*Problem to work on:* Please reproduce each line of the data below as it stands.

++++++++++

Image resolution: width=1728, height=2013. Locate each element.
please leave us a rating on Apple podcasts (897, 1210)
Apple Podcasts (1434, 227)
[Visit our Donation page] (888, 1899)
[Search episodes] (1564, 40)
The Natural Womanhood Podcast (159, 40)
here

++++++++++

*Exercise result:*
Image resolution: width=1728, height=2013. Locate each element.
please leave us a rating on Apple podcasts (897, 1210)
Apple Podcasts (1434, 227)
[Visit our Donation page] (888, 1899)
[Search episodes] (1564, 40)
The Natural Womanhood Podcast (159, 40)
here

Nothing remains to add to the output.